Suddenly, she started Slimming World and our weekday meals got shelved because she was always ‘saving calories for the weekend’. Which tbh made me feel a bit like I wasn’t good enough company to ‘waste calories’ on as she would rather save everything to eat with her partner and gorge at the weekend
Yy I think there can be an undercurrent of this when people ditch usual patterns and feel the need to make a point about it.

I've been gradually losing weight for a year. When I meet friends, I don't mention it. I just order. There's nothing more tedious than someone having a big discussion about what they can't eat.

If you can't bear people to comment on your choices then don't make your choices a topic of conversation.

ThumbWitchesAbroad · 02/06/2020 14:45

@ArgumentativeAardvaark - Australian chippies routinely sell grilled fish and have a salad option.
And generally it's not grim, it's nice and fresh - if not the most exciting salad in the world!
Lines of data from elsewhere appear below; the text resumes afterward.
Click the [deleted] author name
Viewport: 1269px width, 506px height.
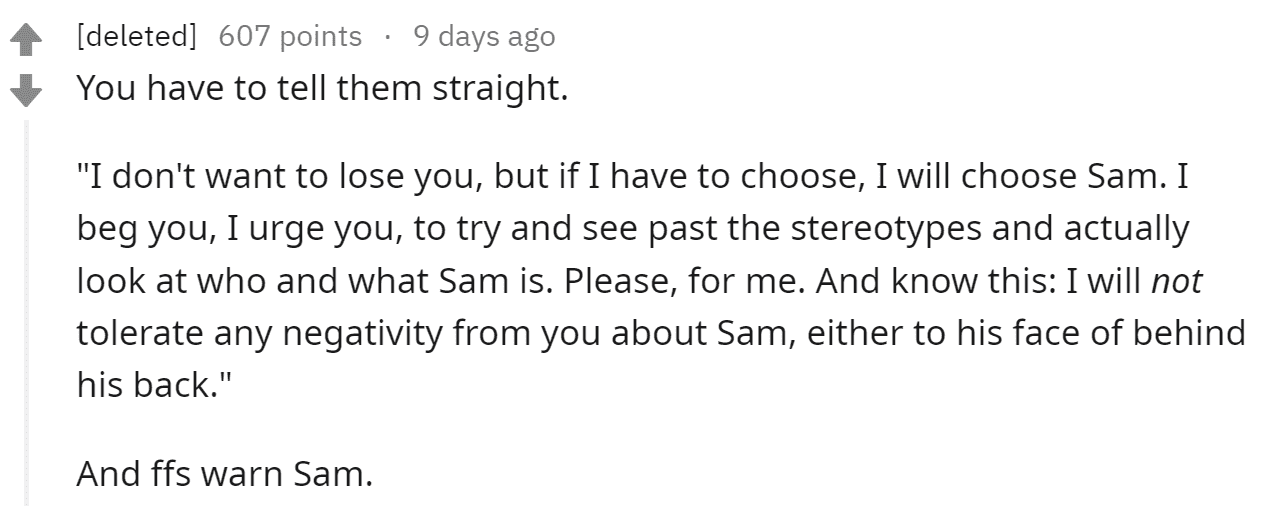[137, 37]
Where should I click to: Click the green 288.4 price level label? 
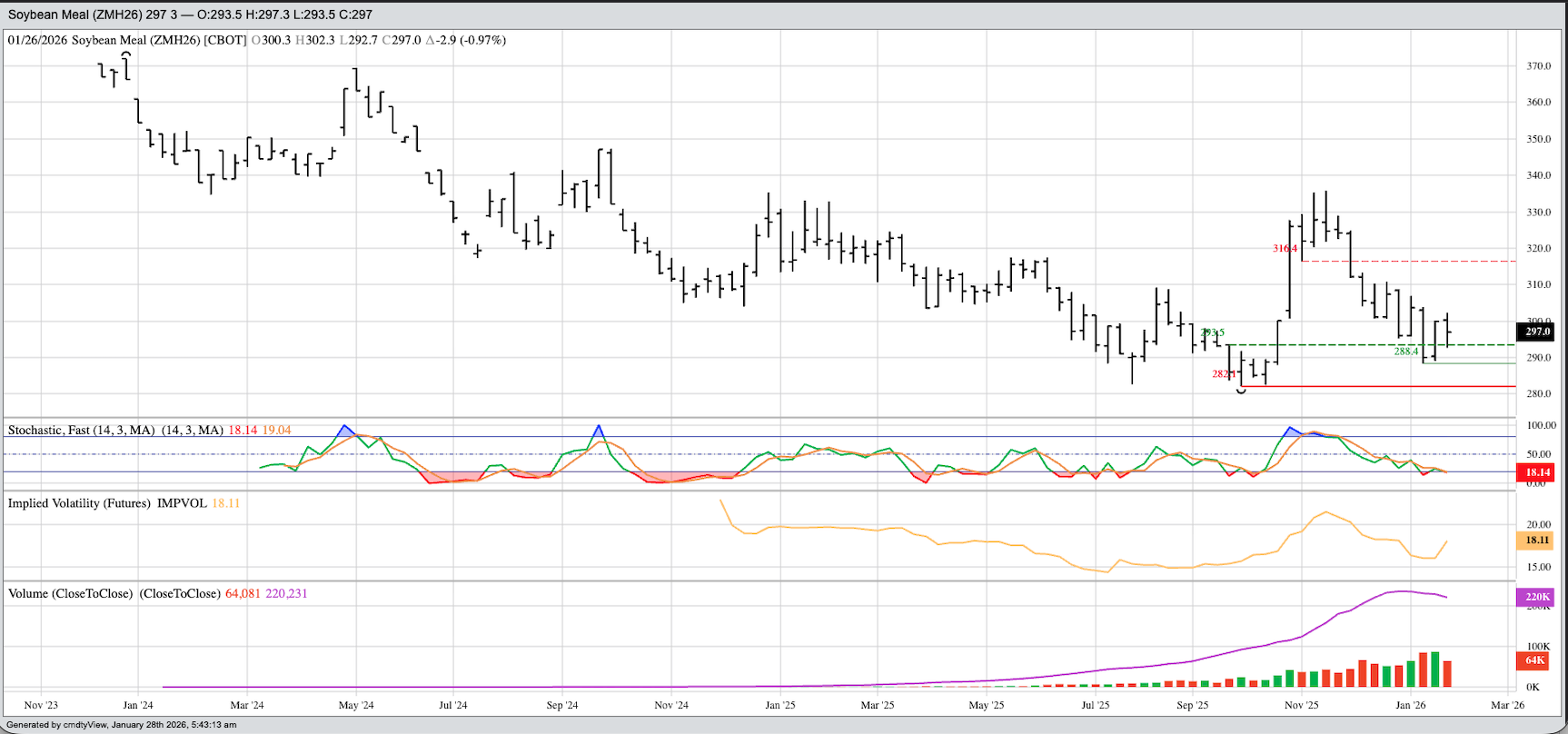(x=1405, y=352)
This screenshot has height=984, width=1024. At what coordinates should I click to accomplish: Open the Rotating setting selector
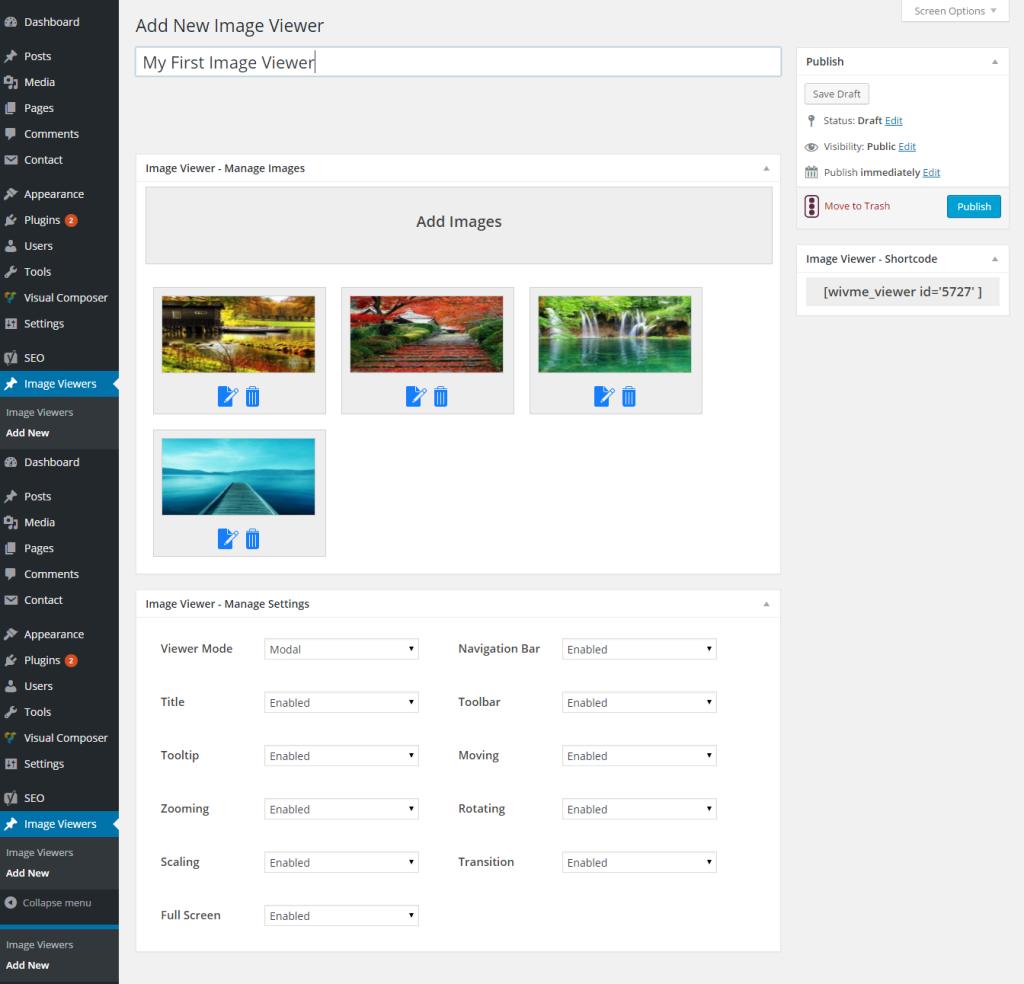point(638,808)
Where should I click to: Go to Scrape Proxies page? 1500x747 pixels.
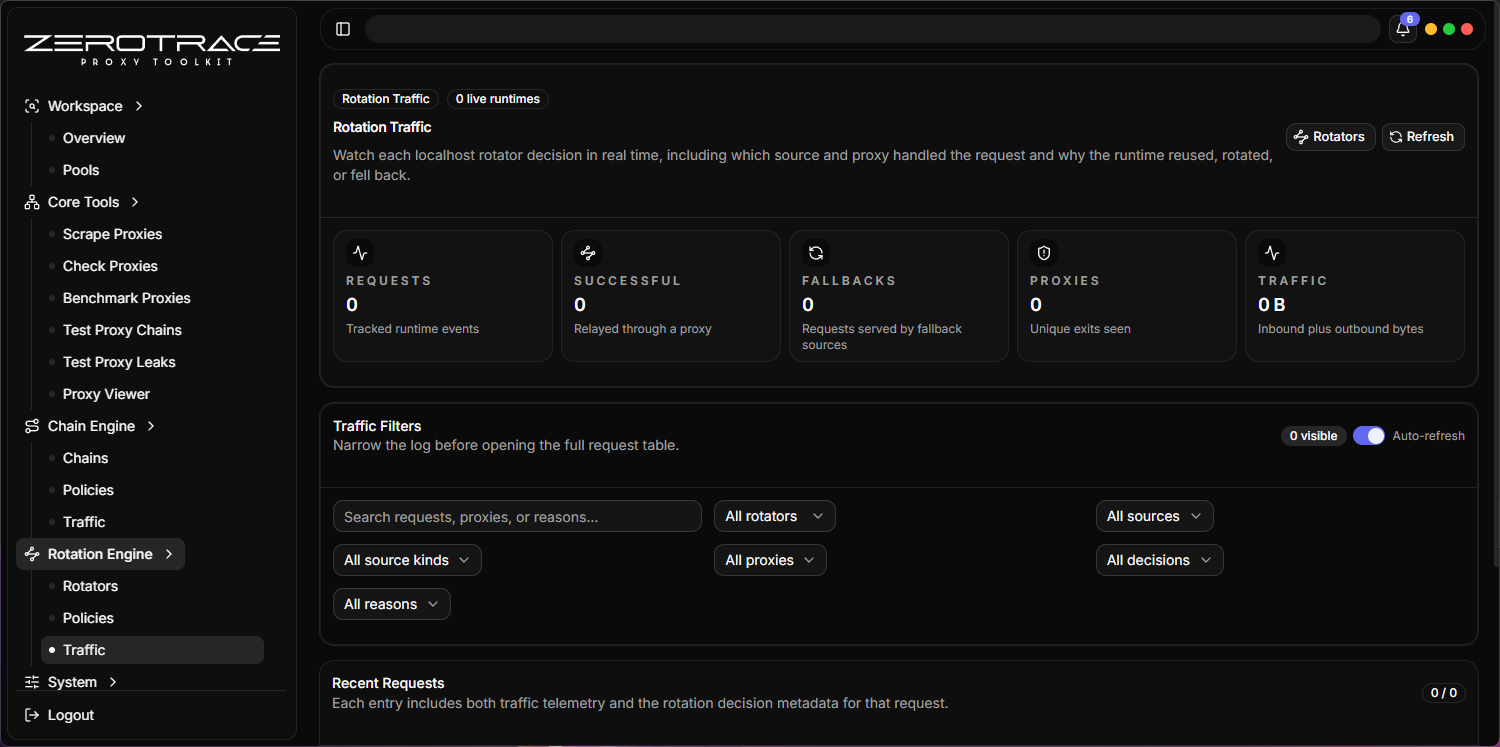[x=112, y=234]
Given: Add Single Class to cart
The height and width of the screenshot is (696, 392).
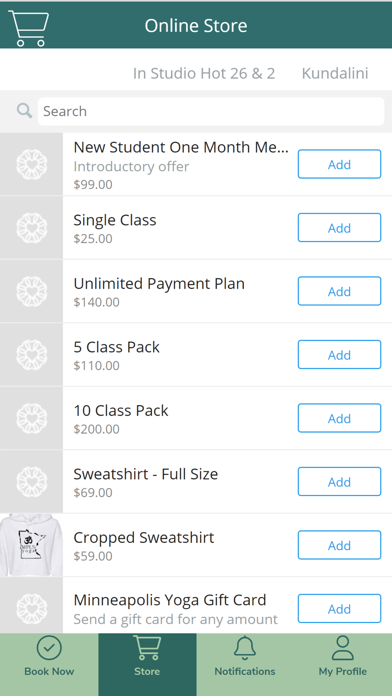Looking at the screenshot, I should 339,228.
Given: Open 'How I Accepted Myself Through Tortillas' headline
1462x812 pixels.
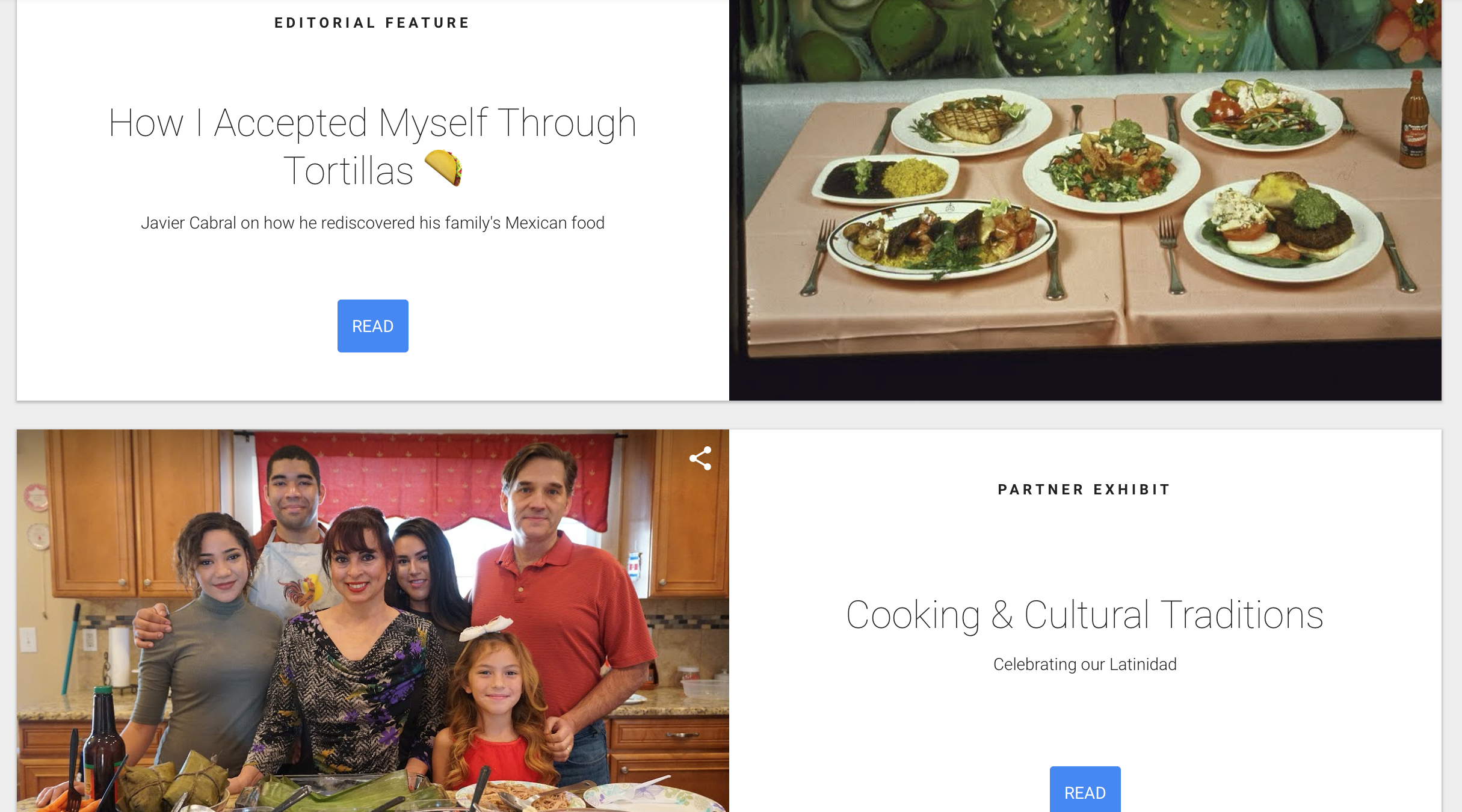Looking at the screenshot, I should tap(372, 147).
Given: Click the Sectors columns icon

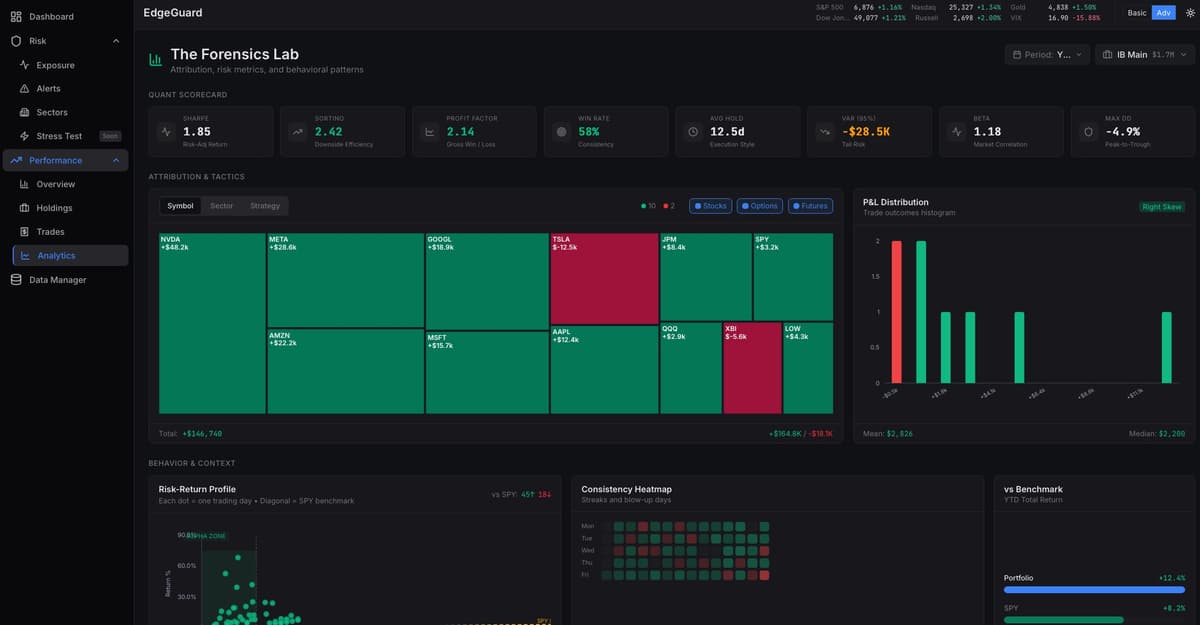Looking at the screenshot, I should (x=25, y=113).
DC3dilemma · 02/06/2020 14:45

Why not just call her out on it...just say “that sounds like something a 13 year old would say to get me to have a fag behind the bike sheds! Anyway, would be great to meet, I’ll bring my own food though”

Becstar90 · 02/06/2020 14:46

Why can't she get it and you have something else?

IntermittentParps · 02/06/2020 14:48

Haworthia, that poster said Australia.

Becstar90 · 02/06/2020 14:49

@rainbowlou I had this all the time with drinking too. No one could understand why I liked being able to go out and drive myself home and wake feeling amazing, meanwhile they were all struggling to get out of bed with a hangover. No thanks!

buggeroffvirus · 02/06/2020 14:51

No, you are right. I have lost 7lb during lock down but I have not mentioned it to ,my husband and he has not noticed.
If he knows he will start trying to tempt me with fattening food.
Some people will not want you to do well. Its sad but true.

SuperFurryDoggy · 02/06/2020 14:53

[quote monkeyonthetable]@Branleuse - she doesn't bloody want them! Why should she eat unhealthy food she doesn't like, just to stop a friend from sulking?[/quote]
This with bells on!

Emmapeeler1 · 02/06/2020 14:56

I wish UK chippies sold grilled fish and salad... I would get takeaway a lot more often. Traditional fish and chips is obviously brilliant sometimes (with mushy peas = healthy) but not when you are permanently on a diet!

MrsMcTats · 02/06/2020 15:00

Did you suggest an alternative? I agree you should eat what you want and not be guilted into it, but maybe find something that you would be happy to use a few extra calories on and suggest that?